François Bayrou parle la langue de l’intégrisme. Ces faux pas et ces petits calculs pour amadouer l’ogre menaçant sont infamants et dérisoires. L’extrême droite se combat et ne s’achète pas avec des miettes et des risettes. Le déshonneur menace le premier ministre à plusieurs titres.
François Bayrou prend les chaussons de ses prédécesseurs macroniens : aucun respect pour les corps intermédiaires et la démocratie sociale, ni pour le parlement qu’il veut dessaisir d’une de ses principales prérogatives.
Mais venons-en au fond du problème : le locataire de Matignon a exprimé son souhait de vouloir soumettre à référendum son plan de redressement des comptes publics. Deux semaines après avoir réuni le Comité d’alerte sur les finances publiques, François Bayrou continue de disserter sur le mauvais état des comptes du pays, sur la nécessité de revenir aux 3% d’ici quatre ans. Il entend compenser son absence de majorité au parlement non par un surcroît de travail et de concertation avec les élus de la nation mais par un appel au peuple au travers d’un référendum qu’il n’a par ailleurs pas les moyens de convoquer : seul le président le peut.

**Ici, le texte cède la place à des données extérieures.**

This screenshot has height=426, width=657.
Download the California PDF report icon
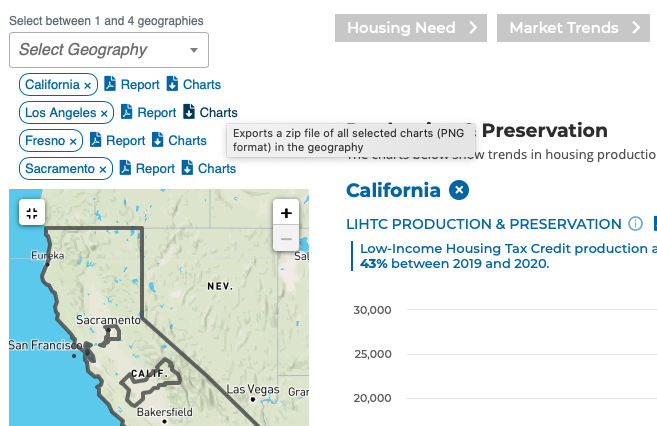click(x=110, y=85)

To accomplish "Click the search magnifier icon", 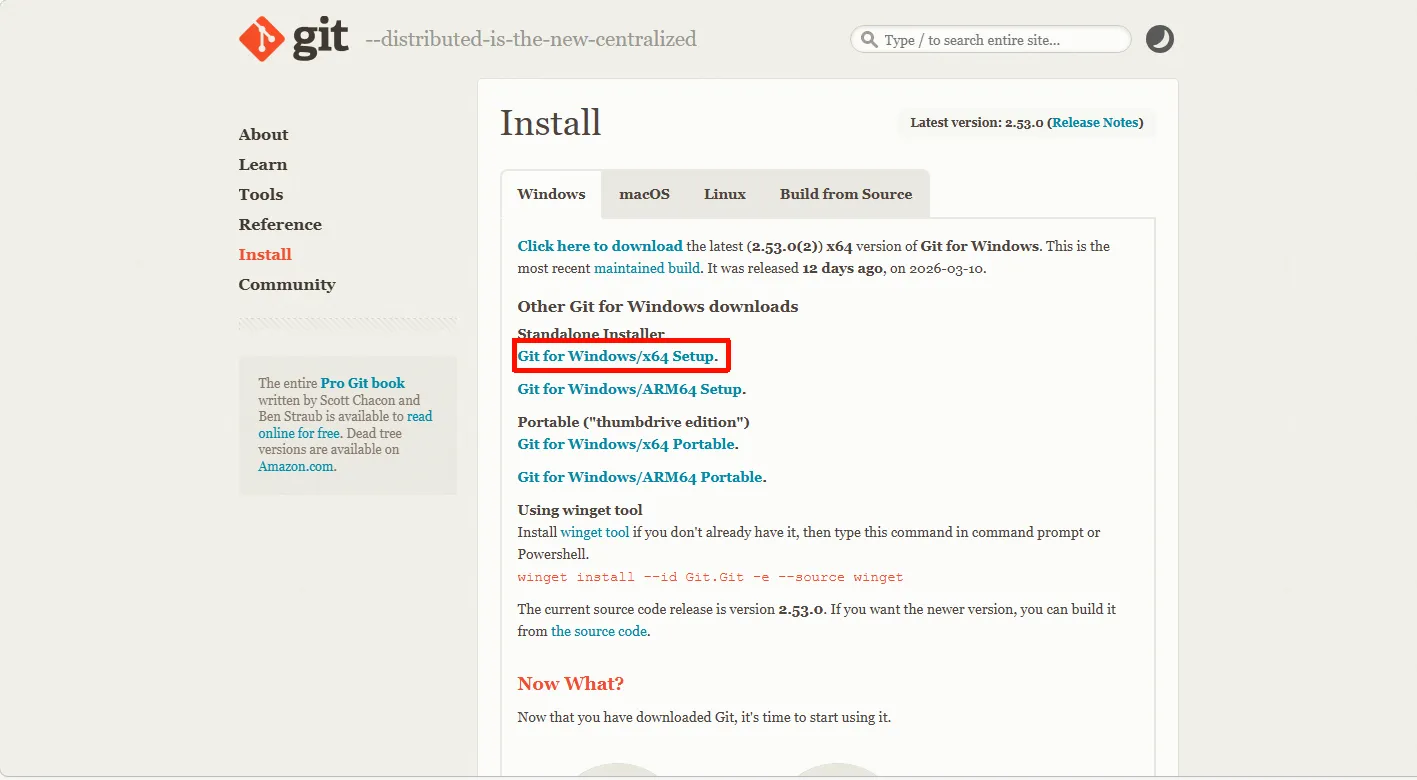I will coord(868,40).
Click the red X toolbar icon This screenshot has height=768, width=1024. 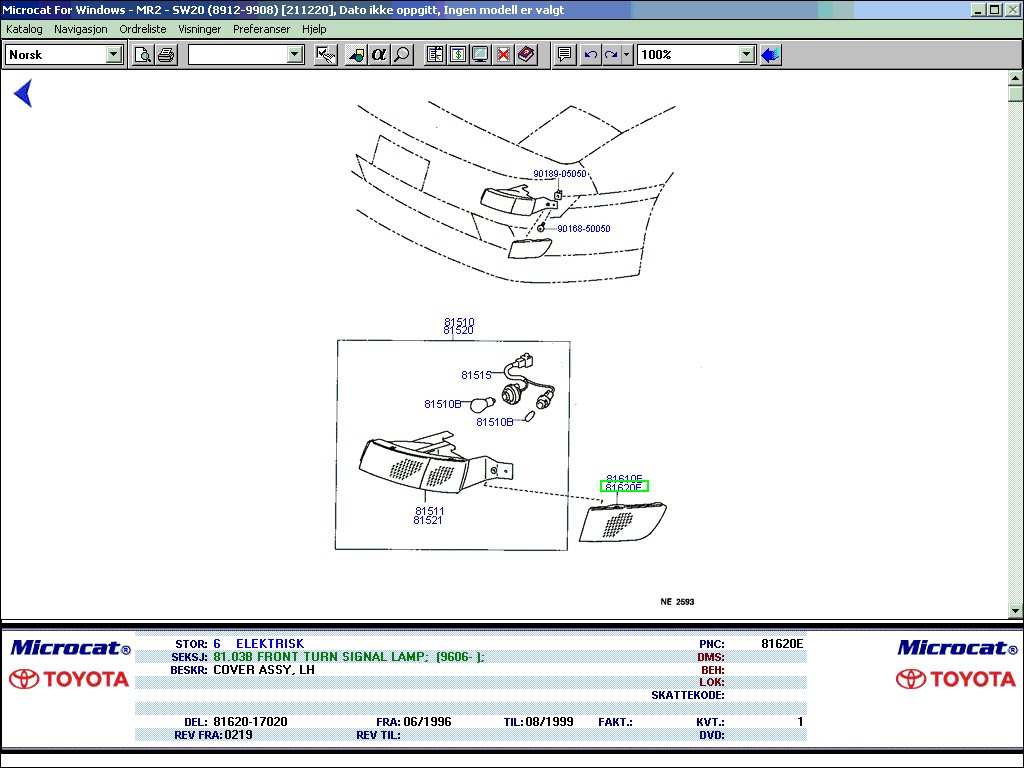click(503, 55)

Empêtré dans les divisions politiques de son propre camp, l’affaire Betharram et une cote de popularité particulièrement catastrophique (14% de soutien, -3% en un mois et le plus faible soutien de la Cinquième République2), François Bayrou prend les chaussons de ses prédécesseurs macroniens : aucun respect pour les corps intermédiaires et la démocratie sociale, ni pour le parlement qu’il veut dessaisir d’une de ses principales prérogatives.
Le plan d’économies de 40 milliards qu’envisage François Bayrou est encore dans les limbes – comme beaucoup de ses projets. « Cela passera par une baisse déterminée des dépenses, nous dit-il. Par la simplification. Par une meilleure efficacité de l’État et de l’action publique en général » mais « la solution n’est pas dans de nouveaux impôts ». Ni précis, ni original. On relèvera que l’argumentaire déployé est alarmiste… mais qu’il contourne toujours l’exigence d’égalité. Le premier ministre ne propose aucune vision de long terme : son seul engagement stratégique concerne l’armement tandis que la lutte contre le réchauffement climatique n’est même pas évoquée.
Fou qui peut croire faire voter un tel projet, proposé par un tel attelage. Emmanuel Macron le sait. Et c’est pour cela que ce référendum n’aura pas lieu. Et que François Bayrou va endurer une nouvelle déconvenue. Il ne bougeait pas beaucoup, il ne bougera plus du tout. La suite est inéluctable : il partira.